Palestinians took advantage of the withdrawal of Israeli troops from populated cities and the transitional period to capture their airwaves and provide local communities with radio and television programmes.
At times, some of the young entrepreneurs involved in this were forced to buy used transmitters from the Israeli black market. Most were used by Israeli army units that had been replaced by newer models.
The Palestinian National Authority was supportive, knowing that it would be useful if the Israelis one day decided to stop the approved official national radio and television. Actually this happened after Israel’s destruction of Palestine TV studios and Voice of Palestine towers.
The experience of Palestinian community media activists was reflected recently at a conference held in the Tunisian capital by AMARC, the World Association of Community Radio Broadcasters, along with Community Media Network, a non-governmental organisation, and regional and international freedom of expression organisations.
Palestine’s experience of capturing airwaves in a period of transition was of extreme interest to media activists from Libya, Tunisia, Egypt and Yemen. In those Arab Spring countries, opportunities for local community radio has increased exponentially as a result of the absence of a strong central government and because revolutionary forces demand that governments or even businesspeople doing business with governments no longer have a monopoly over the airwaves.
Experiences from Libya and Tunisia showed that several such radio stations have already started broadcasting. In the eastern Libyan city of Benghazi, young activists used transmitters and towers of the Qadhafi regime to establish Shabab Libya FM.
In the new Libya, activists merely need the approval of local city councils to begin broadcasting. Plans are under way to establish similar community radio stations in other Libyan towns.
In Tunisia, activists, with the help of international supporters, used the transitional chaos to smuggle in radio transmitters. Tunis6 became thee country’s first community radio station. Another station, Sawt Al Manajeem, is coming up in the mining southern town of Qafsa.
Private radio stations are now allowed in Tunisia. Licence fees are huge at $60,000 a year. No provision exists for reduced or waived fees for nonprofit community radio stations.
Egyptian activists have for some time been broadcasting on the Internet. Stations such as Horytona and Hoqook are on the air using the Internet. There are plans to find ways to overcome government bans and to begin broadcasting using homemade transmitters.
In Yemen, a number of activists are also considering ways of going on the air using the transitional period as the best opportunity to capture the airwaves.
In most cases, airwaves captured during transitional periods remain after central governments take power. Some paperwork is all that is needed usually to legitimise existing stations, whereas any new requests after central powers take over are much more difficult to satisfy.

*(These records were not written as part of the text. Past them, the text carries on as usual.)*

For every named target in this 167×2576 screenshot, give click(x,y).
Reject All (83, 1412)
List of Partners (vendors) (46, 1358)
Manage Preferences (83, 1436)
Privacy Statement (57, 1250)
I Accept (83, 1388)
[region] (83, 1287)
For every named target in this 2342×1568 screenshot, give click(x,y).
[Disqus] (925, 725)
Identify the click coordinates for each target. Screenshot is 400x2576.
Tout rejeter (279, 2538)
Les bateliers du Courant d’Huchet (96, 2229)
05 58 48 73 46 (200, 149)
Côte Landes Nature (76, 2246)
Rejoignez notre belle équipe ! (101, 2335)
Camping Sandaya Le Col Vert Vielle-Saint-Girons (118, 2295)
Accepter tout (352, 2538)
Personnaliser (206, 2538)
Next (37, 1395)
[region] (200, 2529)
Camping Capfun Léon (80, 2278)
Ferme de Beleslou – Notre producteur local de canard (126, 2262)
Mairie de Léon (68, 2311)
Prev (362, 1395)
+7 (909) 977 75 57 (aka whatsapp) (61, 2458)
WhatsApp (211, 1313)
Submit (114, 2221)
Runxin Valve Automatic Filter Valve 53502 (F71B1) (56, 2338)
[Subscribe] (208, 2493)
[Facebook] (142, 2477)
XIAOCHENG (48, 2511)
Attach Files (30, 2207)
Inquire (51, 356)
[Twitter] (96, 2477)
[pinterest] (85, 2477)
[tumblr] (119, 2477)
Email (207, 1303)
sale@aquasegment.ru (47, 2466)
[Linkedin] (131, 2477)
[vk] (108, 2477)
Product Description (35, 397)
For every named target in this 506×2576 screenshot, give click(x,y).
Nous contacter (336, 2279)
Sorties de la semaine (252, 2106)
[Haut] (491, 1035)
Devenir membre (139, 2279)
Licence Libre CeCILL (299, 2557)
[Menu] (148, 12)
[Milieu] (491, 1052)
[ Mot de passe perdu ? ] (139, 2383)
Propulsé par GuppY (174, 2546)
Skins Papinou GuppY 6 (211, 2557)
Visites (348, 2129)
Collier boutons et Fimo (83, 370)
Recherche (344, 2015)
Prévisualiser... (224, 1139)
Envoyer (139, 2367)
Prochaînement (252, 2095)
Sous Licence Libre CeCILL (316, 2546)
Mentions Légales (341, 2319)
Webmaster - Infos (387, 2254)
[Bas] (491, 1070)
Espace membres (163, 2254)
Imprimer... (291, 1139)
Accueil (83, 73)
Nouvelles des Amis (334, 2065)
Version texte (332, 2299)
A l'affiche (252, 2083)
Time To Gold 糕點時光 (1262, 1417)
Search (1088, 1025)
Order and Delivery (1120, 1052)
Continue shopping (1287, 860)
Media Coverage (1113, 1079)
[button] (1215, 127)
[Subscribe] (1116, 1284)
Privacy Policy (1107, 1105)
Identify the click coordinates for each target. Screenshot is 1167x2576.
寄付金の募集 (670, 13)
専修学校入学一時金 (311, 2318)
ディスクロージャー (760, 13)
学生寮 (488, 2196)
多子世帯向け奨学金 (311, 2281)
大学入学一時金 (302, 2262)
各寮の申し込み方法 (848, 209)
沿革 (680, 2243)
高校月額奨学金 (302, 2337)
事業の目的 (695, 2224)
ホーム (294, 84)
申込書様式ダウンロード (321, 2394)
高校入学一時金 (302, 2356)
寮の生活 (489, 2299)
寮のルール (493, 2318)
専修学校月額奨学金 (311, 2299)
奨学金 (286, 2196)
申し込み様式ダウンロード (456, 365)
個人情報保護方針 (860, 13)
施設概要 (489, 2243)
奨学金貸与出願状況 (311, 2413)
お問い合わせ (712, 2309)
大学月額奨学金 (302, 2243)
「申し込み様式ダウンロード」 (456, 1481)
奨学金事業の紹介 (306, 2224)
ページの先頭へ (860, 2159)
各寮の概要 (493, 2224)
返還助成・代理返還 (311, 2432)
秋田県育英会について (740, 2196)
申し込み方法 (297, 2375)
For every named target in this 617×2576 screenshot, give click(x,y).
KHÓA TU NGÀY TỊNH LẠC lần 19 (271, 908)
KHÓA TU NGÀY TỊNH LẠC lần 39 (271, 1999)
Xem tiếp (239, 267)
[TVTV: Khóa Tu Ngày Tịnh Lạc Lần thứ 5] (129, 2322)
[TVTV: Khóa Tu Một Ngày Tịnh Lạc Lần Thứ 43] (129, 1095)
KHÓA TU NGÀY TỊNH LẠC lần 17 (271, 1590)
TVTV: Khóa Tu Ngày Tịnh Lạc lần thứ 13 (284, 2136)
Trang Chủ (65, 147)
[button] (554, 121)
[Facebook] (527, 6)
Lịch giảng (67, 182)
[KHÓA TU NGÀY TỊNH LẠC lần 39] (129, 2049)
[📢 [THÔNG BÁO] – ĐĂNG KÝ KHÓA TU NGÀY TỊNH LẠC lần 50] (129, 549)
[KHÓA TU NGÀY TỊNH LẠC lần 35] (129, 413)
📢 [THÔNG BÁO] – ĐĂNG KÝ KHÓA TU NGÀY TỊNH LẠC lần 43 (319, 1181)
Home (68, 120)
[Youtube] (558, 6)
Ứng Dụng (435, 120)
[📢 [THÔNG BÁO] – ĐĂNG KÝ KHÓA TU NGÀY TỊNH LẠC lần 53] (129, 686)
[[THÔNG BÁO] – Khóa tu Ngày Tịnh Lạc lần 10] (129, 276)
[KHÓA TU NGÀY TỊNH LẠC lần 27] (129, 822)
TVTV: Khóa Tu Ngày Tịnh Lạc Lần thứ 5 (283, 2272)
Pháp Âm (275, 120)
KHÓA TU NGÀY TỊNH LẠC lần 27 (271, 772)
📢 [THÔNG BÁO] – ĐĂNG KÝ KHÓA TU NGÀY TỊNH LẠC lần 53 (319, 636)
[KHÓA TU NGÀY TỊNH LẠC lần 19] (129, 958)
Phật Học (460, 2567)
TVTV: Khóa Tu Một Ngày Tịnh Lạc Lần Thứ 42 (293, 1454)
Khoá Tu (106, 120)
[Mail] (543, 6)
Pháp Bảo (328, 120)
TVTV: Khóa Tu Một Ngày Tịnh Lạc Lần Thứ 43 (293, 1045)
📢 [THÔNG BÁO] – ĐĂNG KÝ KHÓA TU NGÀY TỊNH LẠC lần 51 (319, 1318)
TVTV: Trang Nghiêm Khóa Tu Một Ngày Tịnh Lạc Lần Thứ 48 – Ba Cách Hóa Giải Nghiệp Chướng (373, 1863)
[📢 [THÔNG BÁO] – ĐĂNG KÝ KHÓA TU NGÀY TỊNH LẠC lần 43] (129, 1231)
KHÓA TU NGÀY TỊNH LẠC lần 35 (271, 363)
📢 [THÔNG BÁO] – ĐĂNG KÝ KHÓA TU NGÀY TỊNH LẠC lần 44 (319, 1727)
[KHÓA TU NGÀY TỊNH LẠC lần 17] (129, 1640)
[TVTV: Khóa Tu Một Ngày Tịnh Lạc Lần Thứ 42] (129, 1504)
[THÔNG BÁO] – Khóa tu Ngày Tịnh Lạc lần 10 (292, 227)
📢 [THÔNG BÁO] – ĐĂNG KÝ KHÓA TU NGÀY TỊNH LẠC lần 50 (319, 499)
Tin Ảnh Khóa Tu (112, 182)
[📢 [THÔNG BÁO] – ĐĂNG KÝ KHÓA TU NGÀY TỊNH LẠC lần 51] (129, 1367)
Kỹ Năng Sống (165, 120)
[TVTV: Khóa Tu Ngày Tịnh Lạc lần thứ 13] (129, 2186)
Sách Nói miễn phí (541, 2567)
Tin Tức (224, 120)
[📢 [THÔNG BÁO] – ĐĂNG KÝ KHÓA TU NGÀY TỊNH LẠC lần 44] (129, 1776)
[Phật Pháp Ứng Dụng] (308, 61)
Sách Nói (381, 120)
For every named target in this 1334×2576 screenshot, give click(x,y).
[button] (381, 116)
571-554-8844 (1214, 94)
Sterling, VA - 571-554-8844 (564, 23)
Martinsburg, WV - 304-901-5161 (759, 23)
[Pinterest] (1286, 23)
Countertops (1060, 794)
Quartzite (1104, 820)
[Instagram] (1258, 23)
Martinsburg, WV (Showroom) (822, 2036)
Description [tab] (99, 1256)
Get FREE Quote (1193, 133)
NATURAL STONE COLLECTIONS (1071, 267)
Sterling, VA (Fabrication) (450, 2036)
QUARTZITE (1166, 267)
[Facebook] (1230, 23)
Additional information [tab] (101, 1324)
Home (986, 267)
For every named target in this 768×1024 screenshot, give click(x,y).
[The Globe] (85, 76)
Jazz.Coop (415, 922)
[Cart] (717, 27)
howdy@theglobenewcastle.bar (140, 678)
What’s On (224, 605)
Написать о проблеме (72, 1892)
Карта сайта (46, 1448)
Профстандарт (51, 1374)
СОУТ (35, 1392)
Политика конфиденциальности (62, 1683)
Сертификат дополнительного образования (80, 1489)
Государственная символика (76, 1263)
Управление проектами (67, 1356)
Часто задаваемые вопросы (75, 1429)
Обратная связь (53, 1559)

The Arab world suffered from lack of community radio because radio was the main instrument of power in the 1950s and 60s when most Arab leaders took power in military coups.
Community radio has proved to be a major instrument of local development, as well as a medium to express oneself freely.
Local media, which have been largely absent in previous decades, are becoming key to the new wave of revolutions.
Arab government and civil society activists are slowly learning the importance of community media. The Arab Spring and local activists demand decentralisation of power and freedom of expression for marginalised communities, especially outside the capitals.
The Palestine experience will no doubt be thoroughly tapped on as local, regional and international activists, NGOs and development agencies are looking to the Arab Spring beyond just political changes.